O Evangelho da Esposa de Jesus, assim Karen King, professora de Harvard, nomeou um suposto novo fragmento copta que ela mesmo tornou público na última terça-feira, em Roma, no Congresso Internacional de Estudos Coptas. Como não lembrar do Evangelho de Judas, cuja existência foi anunciada no mesmo Congresso, em 2004, por Rodolphe Kasser.
Ainda não conheço as medidas exatas do fragmento, mas uma foto dele pode ser visualizada numa reportagem do New York Times. O fragmento em questão tem oito linhas e nele podem ser lidas partes de frases atribuídas a Jesus potencialmente polêmicas como "Jesus lhes disse: 'minha esposa...'" e "ela será capaz de ser minha discípula...".
São muitas as questões a serem consideradas. Comecemos pelo anúncio feito por Karen King e a questão relativa ao fato de o manuscrito ser uma falsificação ou não.
Dois estudiosos que eu conheço muito bem, meu orientador ,Louis Painchaud, e o meu colega, Alin Suciu, estão em Roma no Congresso de Estudos Coptas e tiveram a oportunidade de assistir ao vivo à conferência da professora King. O professor Painchaud disse hoje de manha, via facebook, que King não pôde mostrar fotos do dito fragmento durante a conferência por problemas técnicos; segundo ela, seu computador havia pifado durante o vôo que a levou a Roma. Obviamente, a primeira reação dos estudiosos presentes foi pedir para ver o fragmento, o que só se tornou possível depois da conferência. A reação dos estudiosos presentes foi mais ou menos a mesma:
1- A caligrafia é extremamente peculiar e nenhum dos presentes jamais tinha visto esse tipo de escritura e letra num manuscrito copta;
2- A forma do fragmento e suas bordas não correspondem ao que se vê normalmente em um fragmento copta antigo; as bordas são muito regulares, o "corte" muito reto.

> **Linhas de dados**:

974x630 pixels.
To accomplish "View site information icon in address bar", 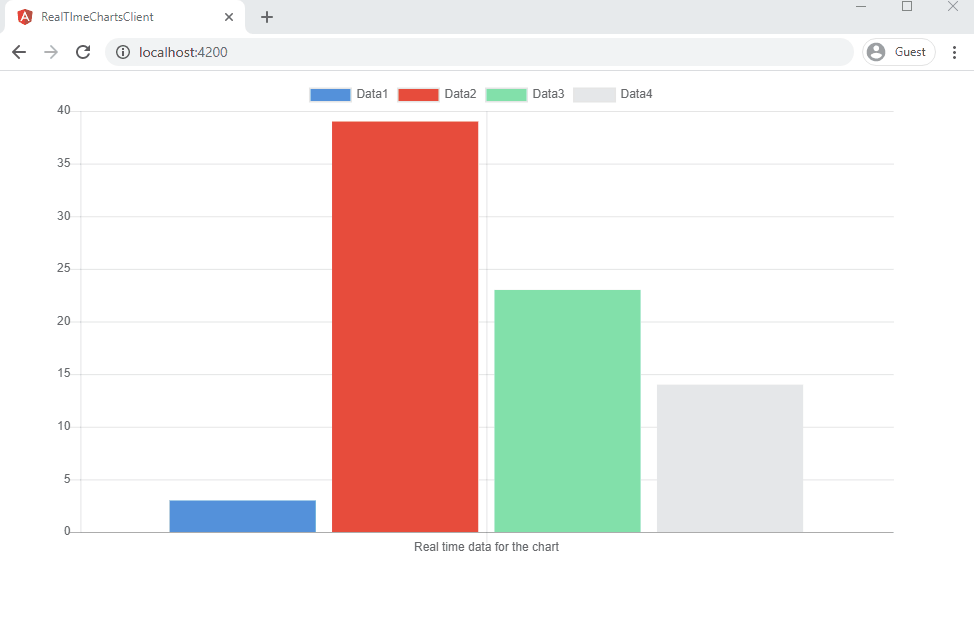I will click(123, 52).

> **Tarefas do exercício**:
1. Extraia do texto sobre o Evangelho da Esposa de Jesus, sem mudar nada, a parte que abre com as palavras que contêm "O Evangelho da" e fecha com "por Rodolphe Kasser.".
2. No texto sobre o Evangelho da Esposa de Jesus, resuma em forma de lista o parágrafo que começa com "Dois estudiosos que eu conheço", mantendo os fatos principais.
3. Dê a continuação do texto sobre o Evangelho da Esposa de Jesus, começando depois da última frase que aparece nele.

> **Respostas das tarefas**:
1.
O Evangelho da Esposa de Jesus, assim Karen King, professora de Harvard, nomeou um suposto novo fragmento copta que ela mesmo tornou público na última terça-feira, em Roma, no Congresso Internacional de Estudos Coptas. Como não lembrar do Evangelho de Judas, cuja existência foi anunciada no mesmo Congresso, em 2004, por Rodolphe Kasser.

2.
- Louis Painchaud e Alin Suciu estão em Roma, no Congresso de Estudos Coptas, e assistiram ao vivo à conferência de Karen King.
- Segundo Painchaud, pelo Facebook, King não pôde mostrar fotos do fragmento por problemas técnicos, porque o computador dela tinha pifado no voo para Roma.
- Os estudiosos logo pediram para ver o fragmento, mas isso só foi possível depois da conferência.
- A reação deles foi mais ou menos a mesma.

3.
Vejam abaixo fotos de alguns fragmentos do Codex I de Nag Hammadi, do séc. IV. Comparem com a foto da reportagem do NY Times e notem as diferenças. Vejam como as bordas dos fragmentos de Nag Hammadi são muito mais irregulares.
3- O conteúdo do suposto fragmento parece ter sido feito sob medida, para satisfazer os anseios do grande público sobre questões que já renderam muita discussão, livros e dinheiro, a suposta relação conjugal entre Maria Madalena e Jesus, e a possibilidade de terem existido "discípulas" de Cristo. É interessante notar também que a própria Karen King é responsável por várias pesquisas, estudos e livros relativos aos temas citados; ela escreveu muito sobre Maria Madalena e sobre o papel da mulher no cristianismo antigo. Seria, portanto, uma grande coincidência que esse fragmento tenha caído justo nas mãos dela.
4- Ainda segundo o professor Painchaud, o que circulava nos corredores do Congresso Copta sobre o tal fragmento, e que definia bem a posição dos estudiosos presentes, resumia-se à seguinte frase: "It is a fake", em português, algo como "É uma falsificação".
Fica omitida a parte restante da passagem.